Dilazioni di rateizzazione

Nell’ottica di attenuare gli effetti economici negativi della pandemia il decreto interviene anche sul numero di rate, che, se non pagate, determinano la decadenza da provvedimenti di rateizzazione precedentemente concessi, estendendolo da 10 a 18 rate, limitatamente ai piani di rateizzazione in essere alla data di inizio del periodo di sospensione di cui all’art. 68 del D.L. n. 18/2020 (8 marzo 2020).
Più in particolare, il comma 2, dell’art. 3 del decreto dispone che i debitori decaduti, alla data di entrata in vigore del decreto legge in commento (22/10/2021), dai piani di dilazione in essere alla data dell’8 marzo 2020, sono automaticamente riammessi ai medesimi piani, per i quali il termine di pagamento delle rate sospese è fissato al 31 ottobre 2021. Peraltro, a tali piani, ai fini della verifica della decadenza, si applicano le disposizioni di cui al primo comma, cioè l’aumento da 10 a 18 rate delle rate non pagate. Sul punto, si ricorda che il 30 settembre è scaduto il termine ultimo di pagamento per i versamenti affidati all’Agente della riscossione con scadenza tra l’8 marzo 2020 e il 31 agosto 2021, che viene pertanto prorogato dalla norma in esame al prossimo 31 ottobre.

Per completezza si precisa che per le dilazioni richieste dopo l’8 marzo 2020 e fino al 31 dicembre 2021, resta invece confermato che la soglia di decadenza dal beneficio del termine è di dieci rate non pagate.

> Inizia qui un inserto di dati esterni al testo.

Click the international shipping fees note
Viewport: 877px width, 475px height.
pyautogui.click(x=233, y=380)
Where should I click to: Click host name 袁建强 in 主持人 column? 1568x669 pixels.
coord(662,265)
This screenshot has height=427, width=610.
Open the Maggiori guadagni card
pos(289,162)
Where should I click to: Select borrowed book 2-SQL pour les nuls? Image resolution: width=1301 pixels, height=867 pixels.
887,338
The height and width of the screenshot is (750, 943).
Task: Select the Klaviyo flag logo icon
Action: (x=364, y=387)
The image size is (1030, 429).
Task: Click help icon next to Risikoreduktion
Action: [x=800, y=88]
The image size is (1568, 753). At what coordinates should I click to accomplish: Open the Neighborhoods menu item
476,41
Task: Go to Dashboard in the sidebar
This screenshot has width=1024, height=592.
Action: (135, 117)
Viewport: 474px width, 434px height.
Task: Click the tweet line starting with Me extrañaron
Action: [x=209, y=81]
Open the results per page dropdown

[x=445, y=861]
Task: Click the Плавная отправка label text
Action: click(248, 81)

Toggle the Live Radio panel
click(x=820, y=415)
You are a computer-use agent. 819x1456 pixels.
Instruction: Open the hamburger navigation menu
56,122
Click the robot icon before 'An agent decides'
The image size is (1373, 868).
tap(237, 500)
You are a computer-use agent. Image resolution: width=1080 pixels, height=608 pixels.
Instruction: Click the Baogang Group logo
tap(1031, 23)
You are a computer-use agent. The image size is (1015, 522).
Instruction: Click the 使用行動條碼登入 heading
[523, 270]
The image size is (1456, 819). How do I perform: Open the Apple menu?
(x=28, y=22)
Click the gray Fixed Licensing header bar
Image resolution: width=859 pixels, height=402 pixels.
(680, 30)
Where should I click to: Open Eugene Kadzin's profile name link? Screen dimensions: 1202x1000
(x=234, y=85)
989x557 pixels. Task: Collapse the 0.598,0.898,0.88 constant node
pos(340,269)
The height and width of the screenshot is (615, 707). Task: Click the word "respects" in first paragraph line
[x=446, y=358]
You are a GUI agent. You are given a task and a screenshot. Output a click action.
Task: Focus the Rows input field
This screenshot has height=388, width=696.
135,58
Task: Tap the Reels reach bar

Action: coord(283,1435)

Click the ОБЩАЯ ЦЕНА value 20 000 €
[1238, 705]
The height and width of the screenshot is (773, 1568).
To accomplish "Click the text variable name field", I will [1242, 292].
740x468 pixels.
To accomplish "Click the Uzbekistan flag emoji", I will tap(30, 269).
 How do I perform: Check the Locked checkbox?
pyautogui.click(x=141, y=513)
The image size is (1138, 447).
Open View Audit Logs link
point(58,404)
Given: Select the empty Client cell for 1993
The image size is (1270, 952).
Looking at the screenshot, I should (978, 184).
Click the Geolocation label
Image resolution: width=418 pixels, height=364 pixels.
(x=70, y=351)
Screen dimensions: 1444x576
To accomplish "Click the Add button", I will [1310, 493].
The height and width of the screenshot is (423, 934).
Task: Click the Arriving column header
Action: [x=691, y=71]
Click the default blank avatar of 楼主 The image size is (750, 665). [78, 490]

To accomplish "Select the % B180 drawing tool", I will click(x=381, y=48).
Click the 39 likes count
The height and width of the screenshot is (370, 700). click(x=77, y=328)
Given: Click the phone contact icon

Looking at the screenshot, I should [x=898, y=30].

Per quanto riguarda, infine, i contribuenti già decaduti dal beneficio della dilazione prima dell’inizio della pandemia (08/03/2020), l’art. 13 decies, c. 5, del D.L. n. 137/2020 (decreto Ristori) aveva già previsto la possibilità di presentare una nuova richiesta di rateizzazione entro il prossimo 31 dicembre, senza la necessità di saldare le rate scadute alla data di presentazione.

A norma del comma 3 dell’art. 3, restano validi gli atti e i provvedimenti adottati dall’Agente della riscossione nel periodo dal 1° ottobre 2021 alla data di entrata in vigore del decreto legge in commento e sono fatti salvi gli effetti prodottisi e i rapporti giuridici sorti sulla base degli stessi. Restano, inoltre, acquisiti, per quanto attiene ai versamenti delle rate sospese eventualmente eseguiti nello stesso periodo, gli interessi di mora corrisposti e le sanzioni e le somme aggiuntive già corrisposte.